◆ WHAT YOU WILL DO ◆
Repeat the lines of data from the line with "Viewport: 1298px width, 924px" up to and including the line with "click(x=122, y=512)", exactly as they appear.

----- PROVIDED RECORDS

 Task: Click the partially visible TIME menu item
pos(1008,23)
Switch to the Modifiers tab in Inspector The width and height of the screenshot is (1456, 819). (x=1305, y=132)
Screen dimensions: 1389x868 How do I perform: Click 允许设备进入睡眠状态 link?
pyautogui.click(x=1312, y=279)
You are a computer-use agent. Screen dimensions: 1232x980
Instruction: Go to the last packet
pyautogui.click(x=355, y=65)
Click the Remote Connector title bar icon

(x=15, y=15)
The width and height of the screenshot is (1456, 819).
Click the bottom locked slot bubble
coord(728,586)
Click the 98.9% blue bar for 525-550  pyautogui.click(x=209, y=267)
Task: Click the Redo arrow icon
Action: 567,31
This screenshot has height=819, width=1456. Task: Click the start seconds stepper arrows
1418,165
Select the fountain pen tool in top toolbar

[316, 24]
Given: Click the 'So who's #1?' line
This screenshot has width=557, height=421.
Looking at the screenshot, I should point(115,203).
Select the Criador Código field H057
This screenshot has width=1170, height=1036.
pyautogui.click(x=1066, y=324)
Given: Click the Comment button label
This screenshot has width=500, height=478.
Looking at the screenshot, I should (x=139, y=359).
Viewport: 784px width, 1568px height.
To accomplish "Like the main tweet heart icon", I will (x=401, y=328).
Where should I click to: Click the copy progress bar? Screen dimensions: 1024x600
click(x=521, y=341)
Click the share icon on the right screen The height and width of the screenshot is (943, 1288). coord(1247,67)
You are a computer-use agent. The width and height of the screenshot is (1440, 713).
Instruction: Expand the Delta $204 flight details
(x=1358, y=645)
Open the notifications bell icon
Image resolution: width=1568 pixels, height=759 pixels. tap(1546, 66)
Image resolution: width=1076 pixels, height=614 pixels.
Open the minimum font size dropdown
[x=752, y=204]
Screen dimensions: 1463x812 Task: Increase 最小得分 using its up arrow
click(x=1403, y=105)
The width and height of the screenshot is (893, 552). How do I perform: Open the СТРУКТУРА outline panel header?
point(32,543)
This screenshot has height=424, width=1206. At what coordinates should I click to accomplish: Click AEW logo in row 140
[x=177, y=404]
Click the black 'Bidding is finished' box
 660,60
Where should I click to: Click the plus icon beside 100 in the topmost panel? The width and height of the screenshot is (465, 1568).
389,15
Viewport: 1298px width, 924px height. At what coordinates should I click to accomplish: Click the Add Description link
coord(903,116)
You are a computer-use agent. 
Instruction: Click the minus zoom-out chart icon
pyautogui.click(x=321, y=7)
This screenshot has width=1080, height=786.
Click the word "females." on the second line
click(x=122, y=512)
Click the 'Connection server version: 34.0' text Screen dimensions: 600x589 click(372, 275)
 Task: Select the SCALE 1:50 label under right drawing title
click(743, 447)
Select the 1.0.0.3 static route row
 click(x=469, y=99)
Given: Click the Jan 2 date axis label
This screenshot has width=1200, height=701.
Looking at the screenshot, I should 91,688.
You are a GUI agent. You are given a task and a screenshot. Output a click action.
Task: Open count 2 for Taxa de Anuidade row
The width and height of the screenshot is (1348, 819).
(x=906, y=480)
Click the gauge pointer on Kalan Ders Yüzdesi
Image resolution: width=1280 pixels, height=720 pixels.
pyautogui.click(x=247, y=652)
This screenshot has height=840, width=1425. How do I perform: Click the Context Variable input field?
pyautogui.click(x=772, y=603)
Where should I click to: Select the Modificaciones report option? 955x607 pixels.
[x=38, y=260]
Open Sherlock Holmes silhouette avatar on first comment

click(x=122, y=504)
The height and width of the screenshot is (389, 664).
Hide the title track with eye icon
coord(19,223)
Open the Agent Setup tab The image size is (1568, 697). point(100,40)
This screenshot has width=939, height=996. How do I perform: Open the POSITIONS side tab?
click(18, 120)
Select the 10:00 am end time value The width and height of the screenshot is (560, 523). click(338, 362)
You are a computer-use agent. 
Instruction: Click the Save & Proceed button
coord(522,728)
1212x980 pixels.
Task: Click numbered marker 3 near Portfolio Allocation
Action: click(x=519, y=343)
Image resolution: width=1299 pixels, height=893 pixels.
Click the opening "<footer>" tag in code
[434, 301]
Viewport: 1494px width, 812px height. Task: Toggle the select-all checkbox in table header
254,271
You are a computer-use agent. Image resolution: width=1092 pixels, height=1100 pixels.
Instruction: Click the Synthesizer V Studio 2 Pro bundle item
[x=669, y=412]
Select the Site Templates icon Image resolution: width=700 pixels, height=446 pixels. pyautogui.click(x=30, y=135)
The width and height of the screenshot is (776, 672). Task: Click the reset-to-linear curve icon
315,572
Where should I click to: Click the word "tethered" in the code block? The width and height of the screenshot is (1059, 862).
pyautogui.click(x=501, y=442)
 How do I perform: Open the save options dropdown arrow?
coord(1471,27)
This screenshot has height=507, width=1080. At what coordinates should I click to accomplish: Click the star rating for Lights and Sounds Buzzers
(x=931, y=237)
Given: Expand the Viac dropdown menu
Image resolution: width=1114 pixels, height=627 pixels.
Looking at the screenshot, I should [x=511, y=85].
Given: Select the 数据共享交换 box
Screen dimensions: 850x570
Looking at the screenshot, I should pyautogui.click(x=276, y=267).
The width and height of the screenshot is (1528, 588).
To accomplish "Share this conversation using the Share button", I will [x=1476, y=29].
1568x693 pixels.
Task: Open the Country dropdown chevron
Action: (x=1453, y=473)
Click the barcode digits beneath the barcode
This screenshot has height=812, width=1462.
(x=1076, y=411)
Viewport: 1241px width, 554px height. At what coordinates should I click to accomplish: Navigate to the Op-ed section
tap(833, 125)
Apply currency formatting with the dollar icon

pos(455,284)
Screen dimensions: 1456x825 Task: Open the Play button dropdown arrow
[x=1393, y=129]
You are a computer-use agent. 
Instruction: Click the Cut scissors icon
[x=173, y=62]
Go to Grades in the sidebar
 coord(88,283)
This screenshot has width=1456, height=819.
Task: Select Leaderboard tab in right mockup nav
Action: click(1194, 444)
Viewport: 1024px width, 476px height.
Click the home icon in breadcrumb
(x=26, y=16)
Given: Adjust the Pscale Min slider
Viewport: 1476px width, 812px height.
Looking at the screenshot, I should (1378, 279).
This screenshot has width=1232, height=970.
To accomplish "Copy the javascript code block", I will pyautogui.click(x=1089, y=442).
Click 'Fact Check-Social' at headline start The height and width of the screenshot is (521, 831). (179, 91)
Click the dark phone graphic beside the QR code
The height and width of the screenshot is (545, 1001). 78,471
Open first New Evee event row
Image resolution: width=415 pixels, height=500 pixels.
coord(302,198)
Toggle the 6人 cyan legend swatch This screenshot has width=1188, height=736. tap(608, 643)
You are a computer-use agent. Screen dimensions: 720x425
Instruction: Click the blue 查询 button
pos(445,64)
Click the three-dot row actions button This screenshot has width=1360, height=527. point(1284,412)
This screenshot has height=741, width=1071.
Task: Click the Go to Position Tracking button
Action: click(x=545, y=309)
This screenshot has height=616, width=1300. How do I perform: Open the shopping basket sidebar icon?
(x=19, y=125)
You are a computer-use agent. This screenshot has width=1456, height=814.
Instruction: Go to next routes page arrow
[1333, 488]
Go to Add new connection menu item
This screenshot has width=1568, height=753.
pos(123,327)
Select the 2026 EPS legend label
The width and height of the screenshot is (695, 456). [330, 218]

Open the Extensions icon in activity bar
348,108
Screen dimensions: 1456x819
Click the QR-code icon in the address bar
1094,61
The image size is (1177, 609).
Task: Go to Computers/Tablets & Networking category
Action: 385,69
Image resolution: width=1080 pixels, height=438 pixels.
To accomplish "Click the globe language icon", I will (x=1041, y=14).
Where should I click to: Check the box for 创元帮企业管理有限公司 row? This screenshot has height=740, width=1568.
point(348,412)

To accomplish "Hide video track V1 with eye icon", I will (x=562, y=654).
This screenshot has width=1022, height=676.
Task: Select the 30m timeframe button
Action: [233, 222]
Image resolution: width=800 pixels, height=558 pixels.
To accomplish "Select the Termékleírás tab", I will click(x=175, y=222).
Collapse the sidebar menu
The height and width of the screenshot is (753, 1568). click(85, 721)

----------

◆ SOLUTION TO THIS EXERCISE ◆
Viewport: 1298px width, 924px height. At what coordinates should I click to accomplish: Click the Add Description link
coord(903,116)
You are a computer-use agent. 
Instruction: Click the minus zoom-out chart icon
pyautogui.click(x=321, y=7)
This screenshot has width=1080, height=786.
Click the word "females." on the second line
click(x=122, y=512)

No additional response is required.